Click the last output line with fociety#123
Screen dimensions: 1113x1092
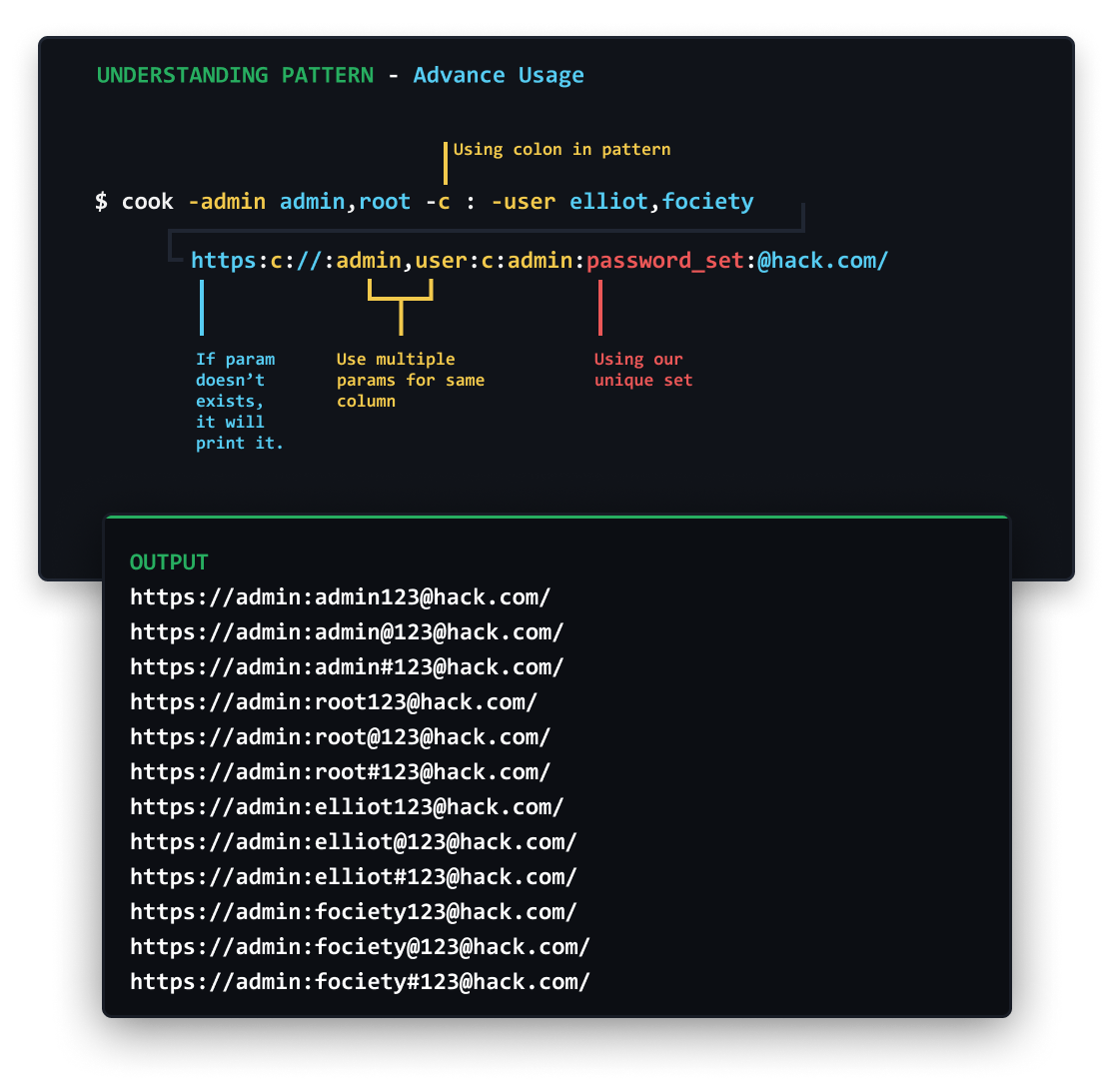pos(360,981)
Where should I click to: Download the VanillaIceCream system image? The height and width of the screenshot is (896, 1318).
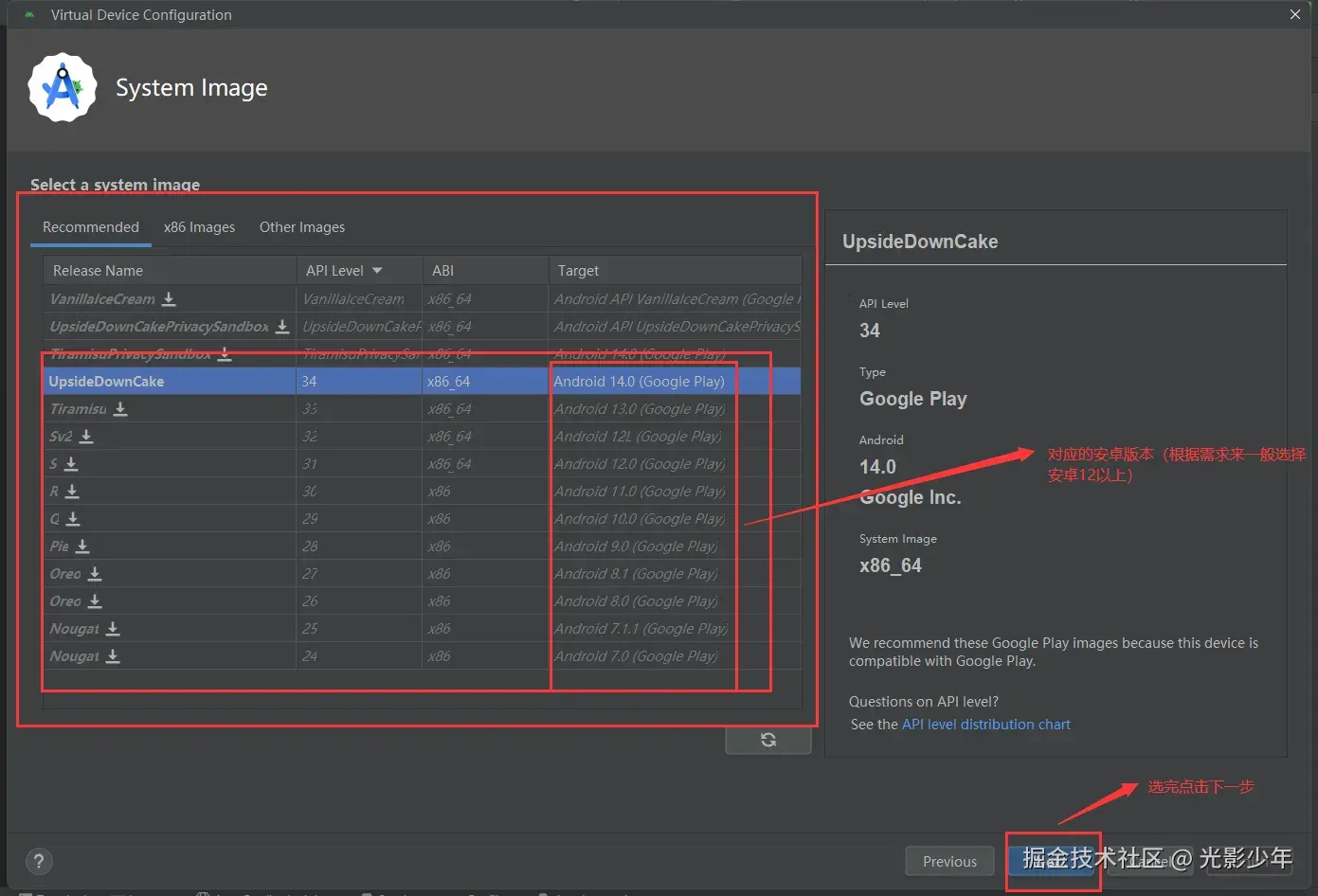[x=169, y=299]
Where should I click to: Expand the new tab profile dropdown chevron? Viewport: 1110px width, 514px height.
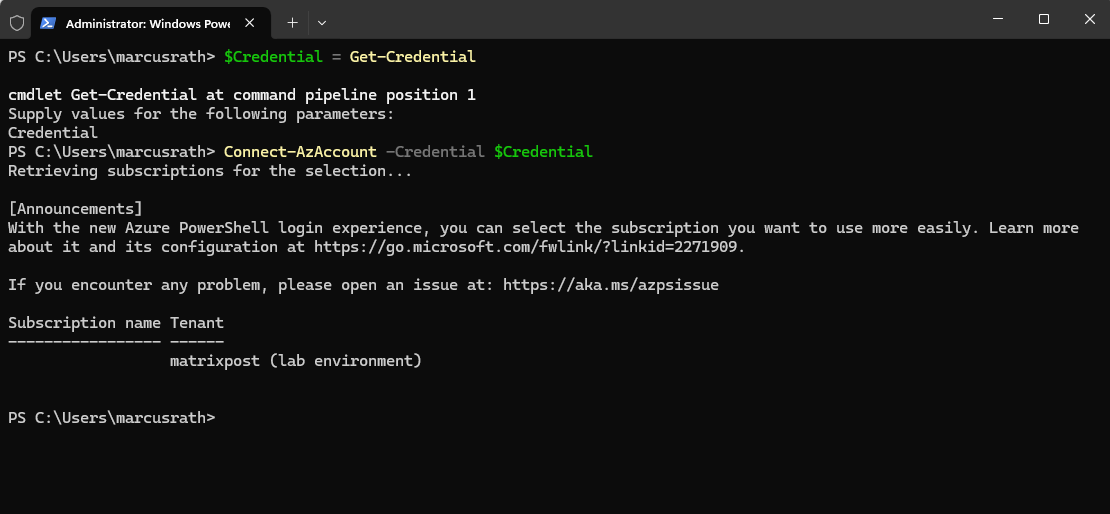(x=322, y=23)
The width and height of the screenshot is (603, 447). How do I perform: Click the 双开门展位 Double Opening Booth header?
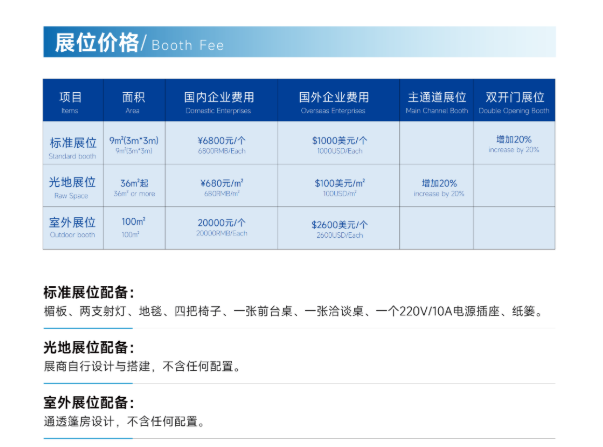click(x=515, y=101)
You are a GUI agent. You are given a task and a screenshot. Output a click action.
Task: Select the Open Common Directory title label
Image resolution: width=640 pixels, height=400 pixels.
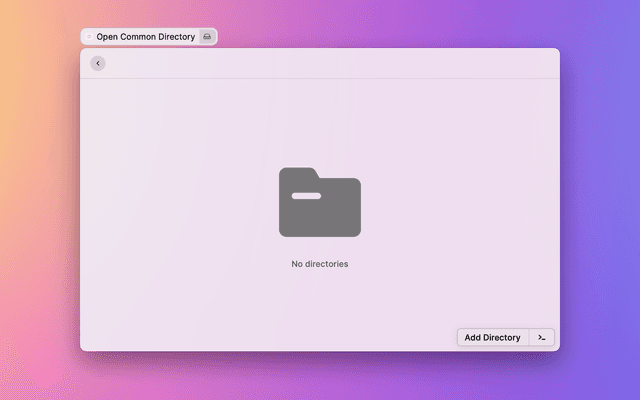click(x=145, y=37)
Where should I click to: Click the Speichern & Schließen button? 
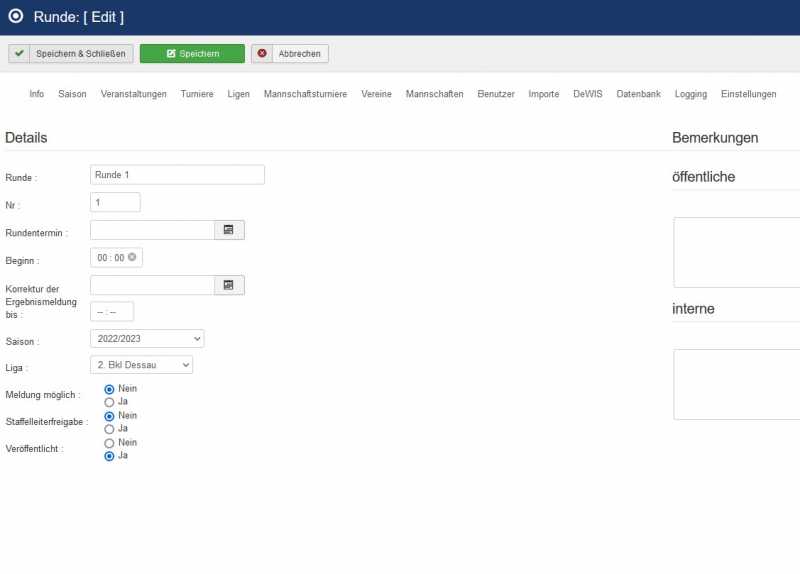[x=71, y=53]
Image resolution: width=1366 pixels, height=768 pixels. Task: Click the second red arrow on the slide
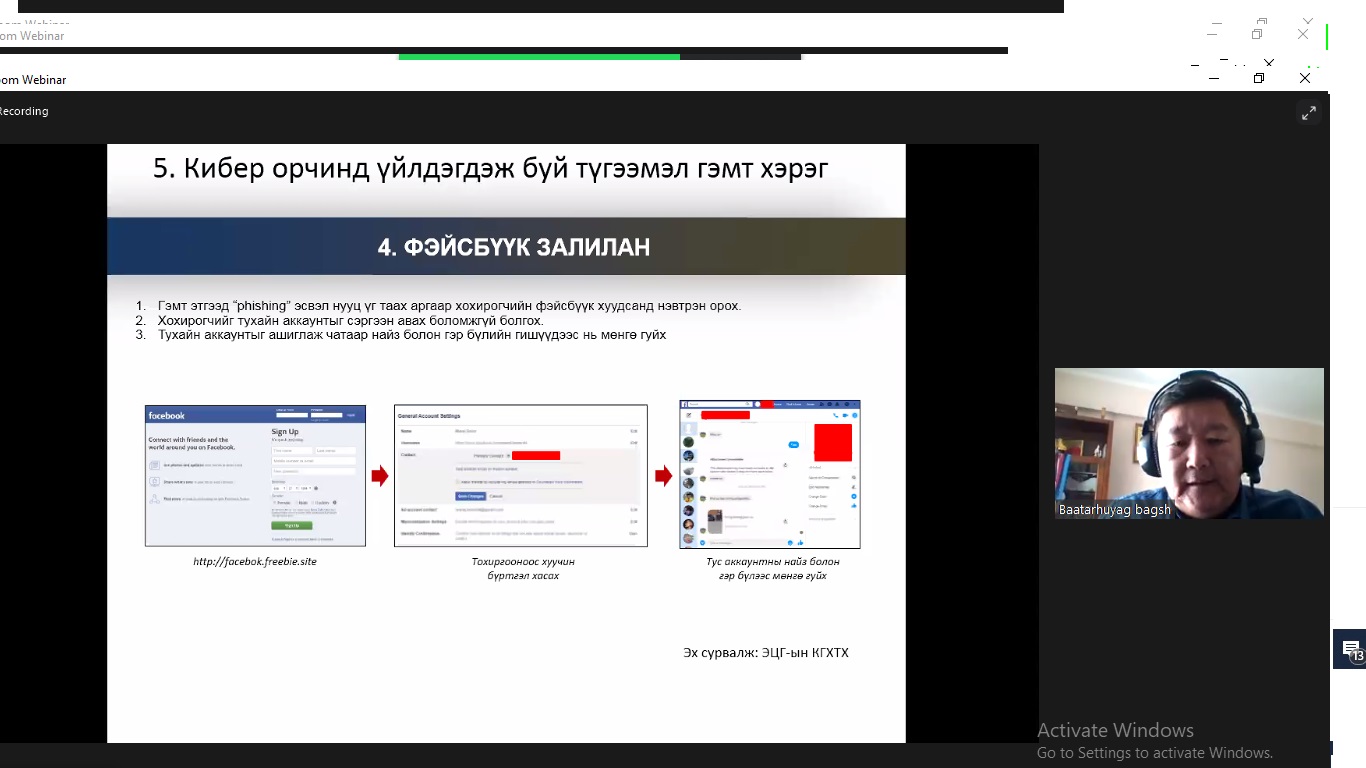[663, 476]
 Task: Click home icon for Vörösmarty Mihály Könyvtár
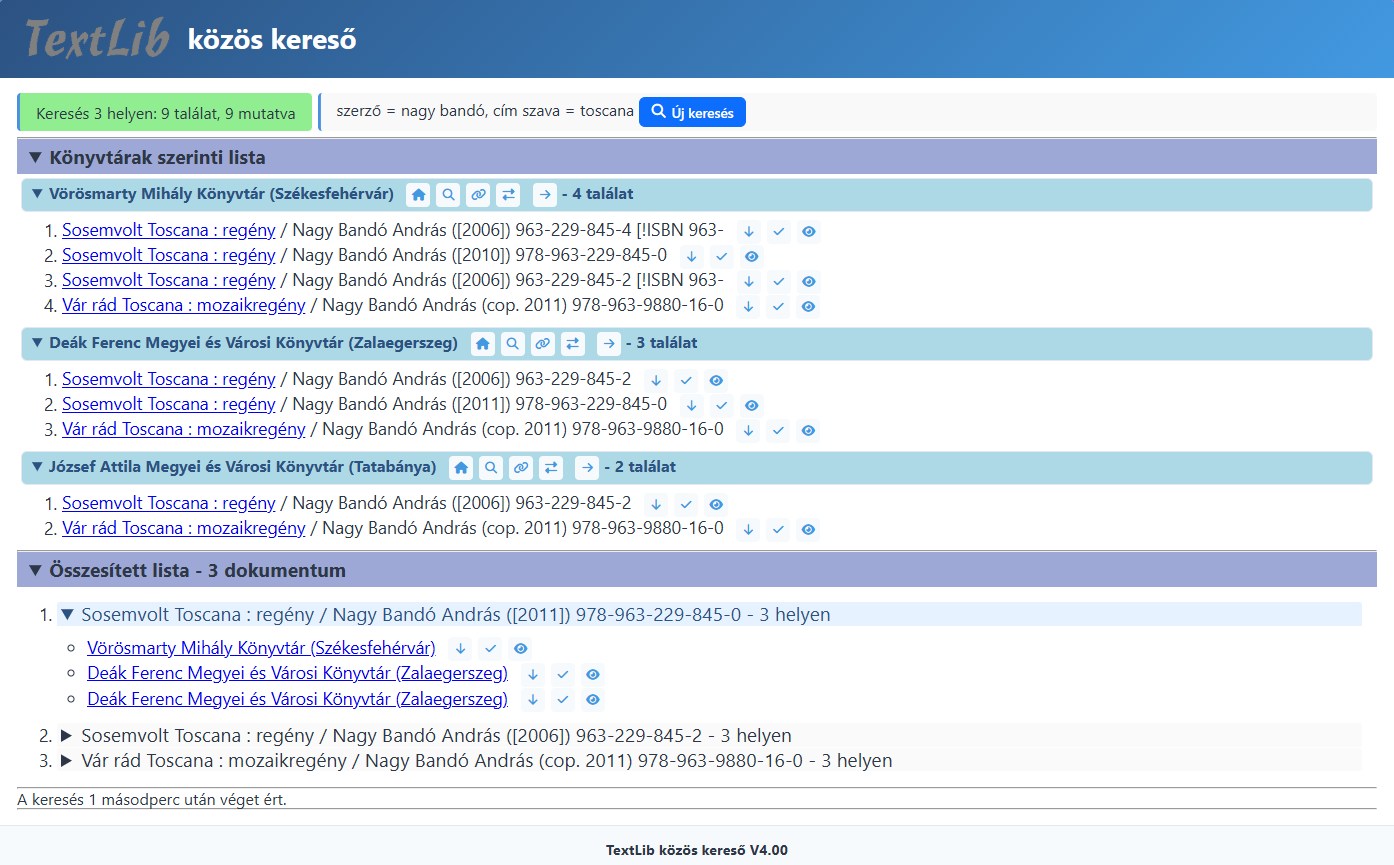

**Work order:** Restate word for word the lines starting at the one that contains "Image resolution: width=1366" and ending at the last line of the data. Skip every picture.

**Answer below:**
Image resolution: width=1366 pixels, height=768 pixels. Task: Click the second red arrow on the slide
[663, 476]
 Task: Click home icon for Vörösmarty Mihály Könyvtár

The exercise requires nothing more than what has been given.